This project promises to enhance the quality and variety of assessment instruments and systems available for use by Texas’ 1,247 school districts, which serve up to 400,000 new kindergarten students each year. Goals of the project are to develop a comprehensive screening tool which can be reliably administered by kindergarten teachers, is a valid predictor of later academic success, and is integrated into TEA’s longitudinal assessment system.
Investigators and consultants will collaboratively construct test items that evaluate a broad range of school readiness skills. TX-KEA will be “comprehensive” in that it will evaluate many learning domains critical for academic success:
Separate English and Spanish versions of TX-KEA will be developed. TX-KEA is being designed from its outset to meet the need for a comprehensive screening tool that demonstrates good psychometric properties and the need of school districts to have cost effective alternatives that provide meaningful results. Including both teacher-completed checklists and individually-administered assessments for children, TX-KEA will be available on multiple forms of technology, e.g., PC, tablet, etc.
In Phase 1 DEVELOPMENT, the research team will develop a variety of testing procedures, testing materials, and preliminary test items that provide coverage of the full continuum of Kindergarten children’s knowledge and abilities in oral language, letter knowledge, phonological awareness, mathematics, science/engineering, approaches to learning, motor coordination, executive functioning, and social-emotional competencies.

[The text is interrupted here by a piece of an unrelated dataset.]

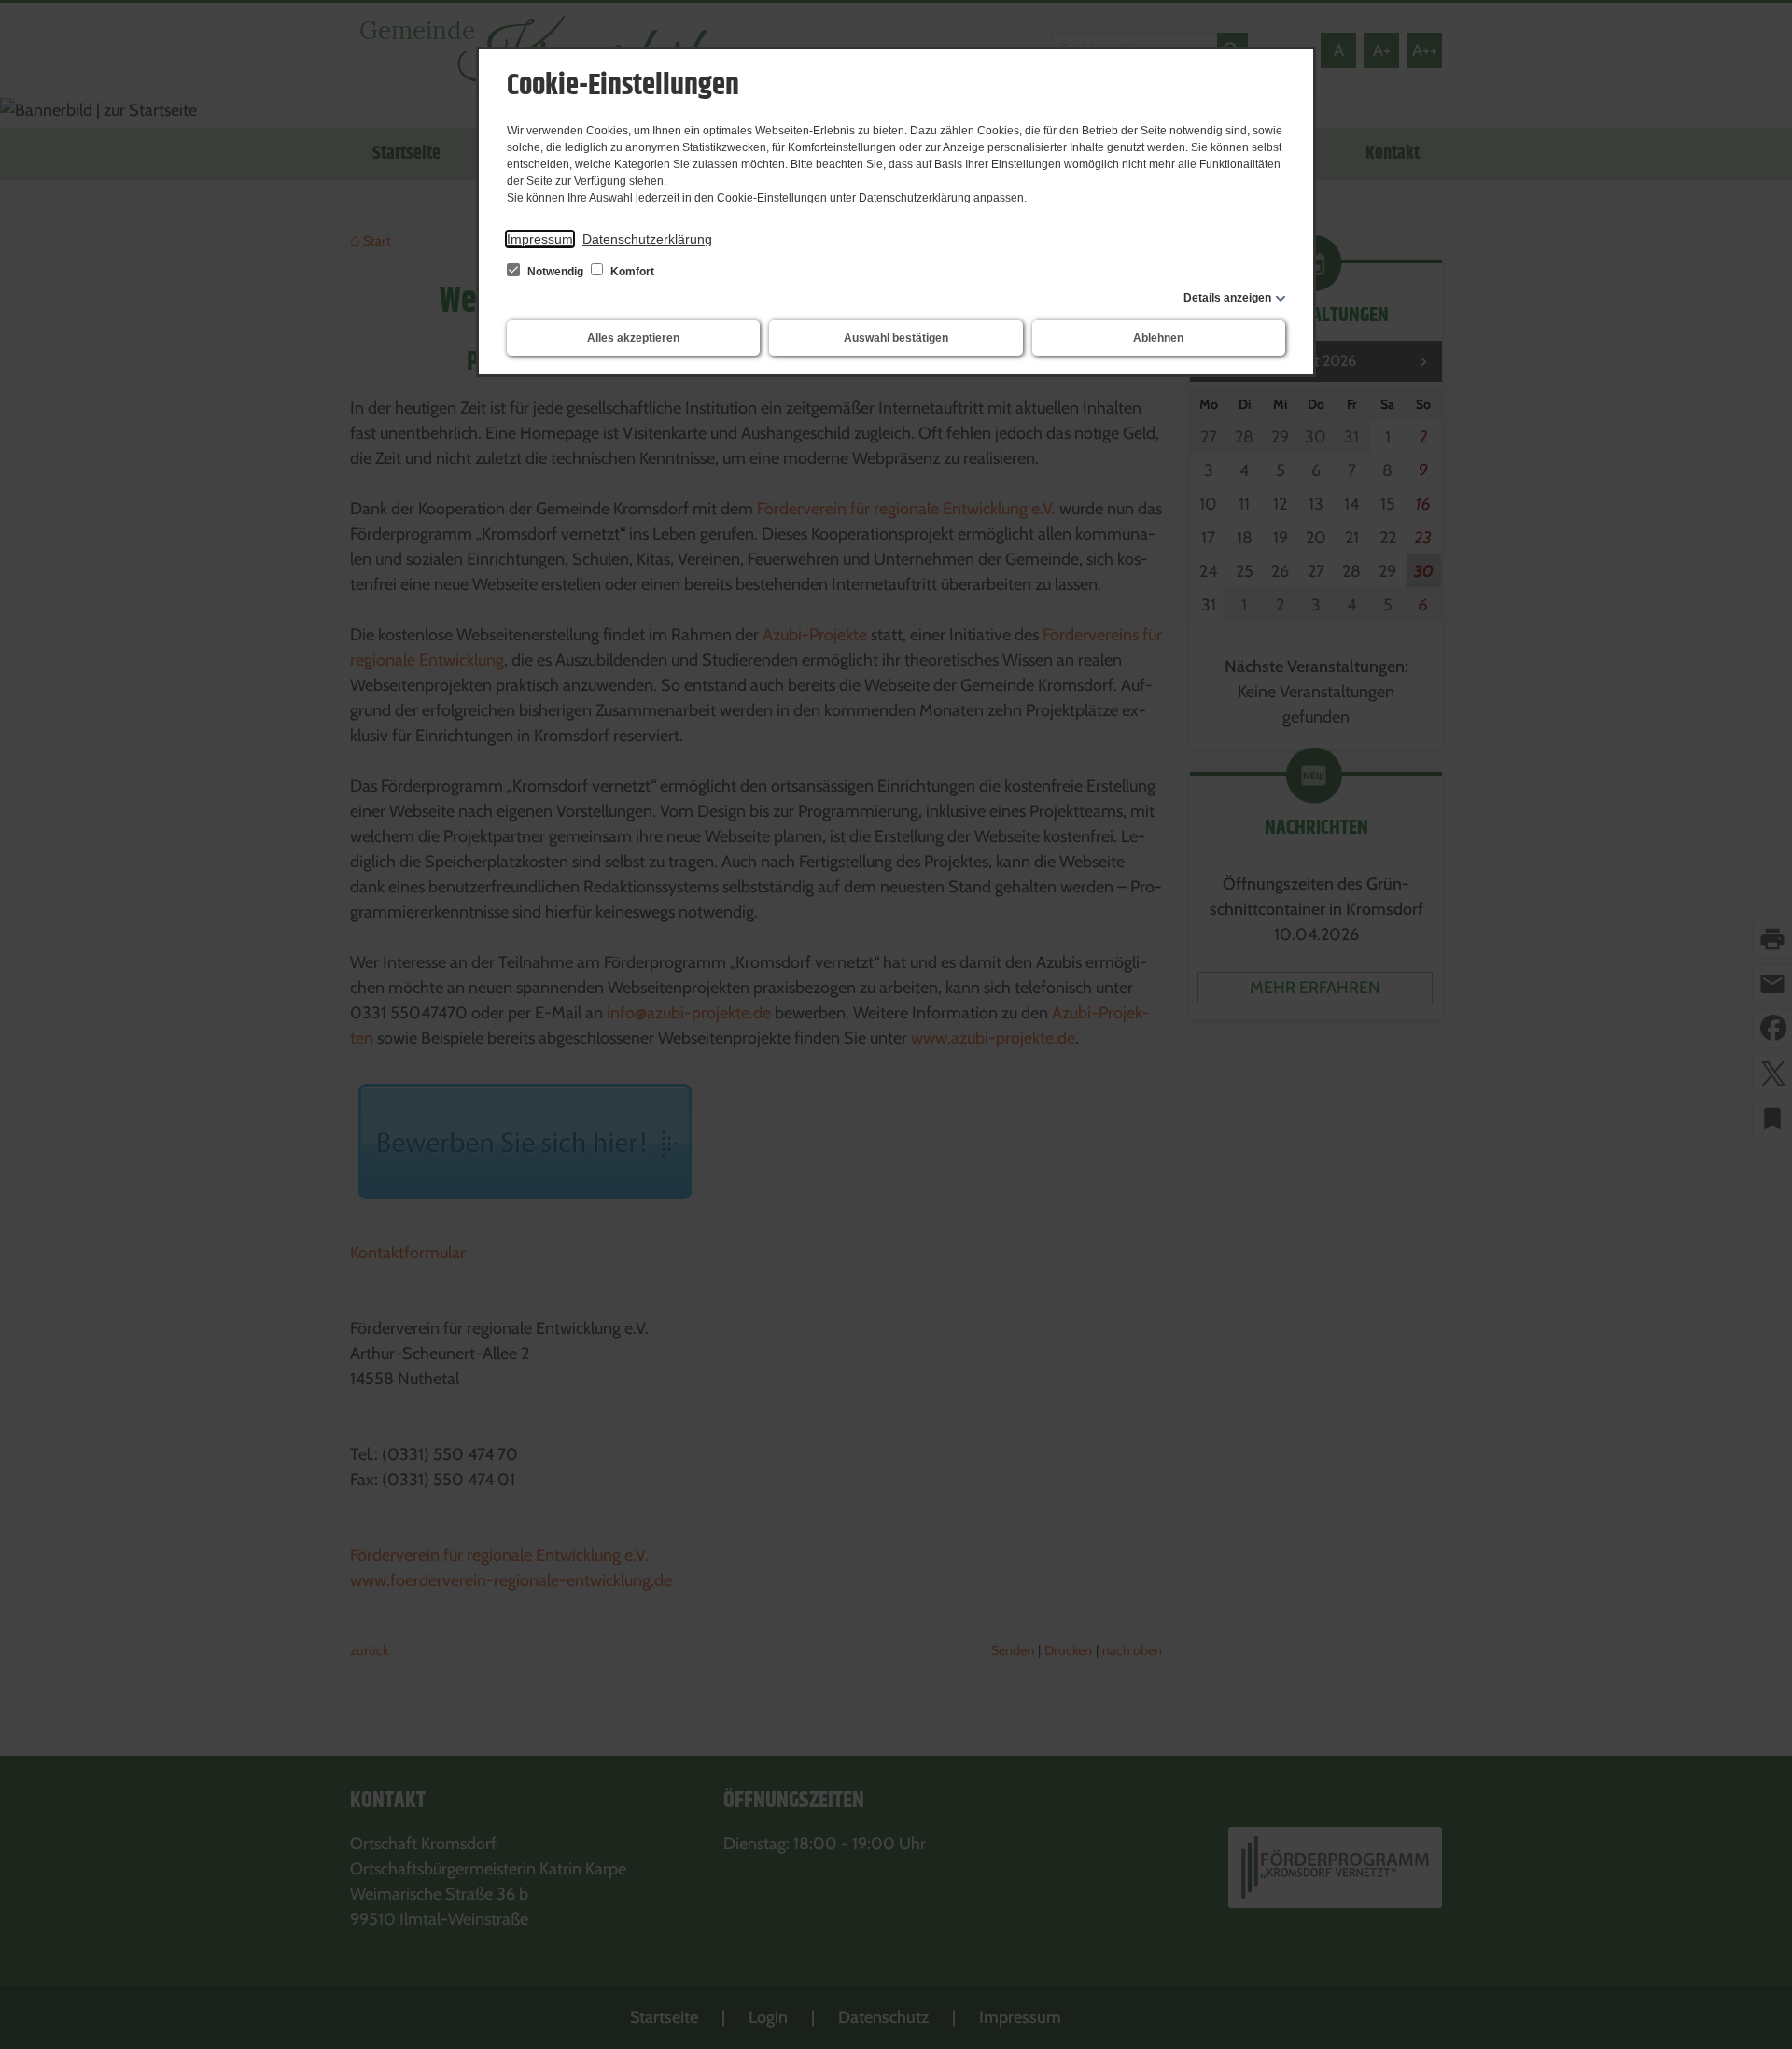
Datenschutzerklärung (647, 239)
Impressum (540, 239)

In Phase 2 PILOT STUDY, initial tasks will be piloted with a sample of approximately 75 Kindergarteners.
Revised procedures and a large pool of potential test items will be administered to 2,000 children in Phase 3 SCALING STUDY, which will span approximately two years. Half of the participants in Phase 3 will be monolingual English speakers and half will be monolingual or bilingual speakers of Spanish. English and Spanish versions will assess the full range of kindergartners’ abilities in each domain of school readiness.
Finally, Phase 4 VALIDITY STUDY will involve a longitudinal validity study with approximately 200 Kindergarten children. Specifically, TX-KEA and standardized norm-referenced measures will be administered to 200 students (100 Spanish and 100 English speakers) in the fall to examine validity. Norm-referenced measures will be administered in the spring to evaluate predictive validity.
The investigative team recognizes that a screening product is only as good as the procedures developed to train users in how to administer the assessment and how to use the reporting functionalities. Therefore, we also plan to develop an appropriate training module for teachers to learn how to administer this assessment, to ensure that it is administered consistently throughout the state.
Throughout the course of the project’s duration, we will develop and test a technology platform that provides a secure, accessible environment to host the TX-KEA, collects assessment data, and integrates the data into the state’s longitudinal data system, TSDS, which will be enhanced to provide requisite reporting to teachers and schools throughout Texas.
The Texas Education Agency is located in Austin, Texas. Researchers for this study are located at UTHealth in Houston, Texas. Assessments will be conducted in various school districts and sites throughout Texas.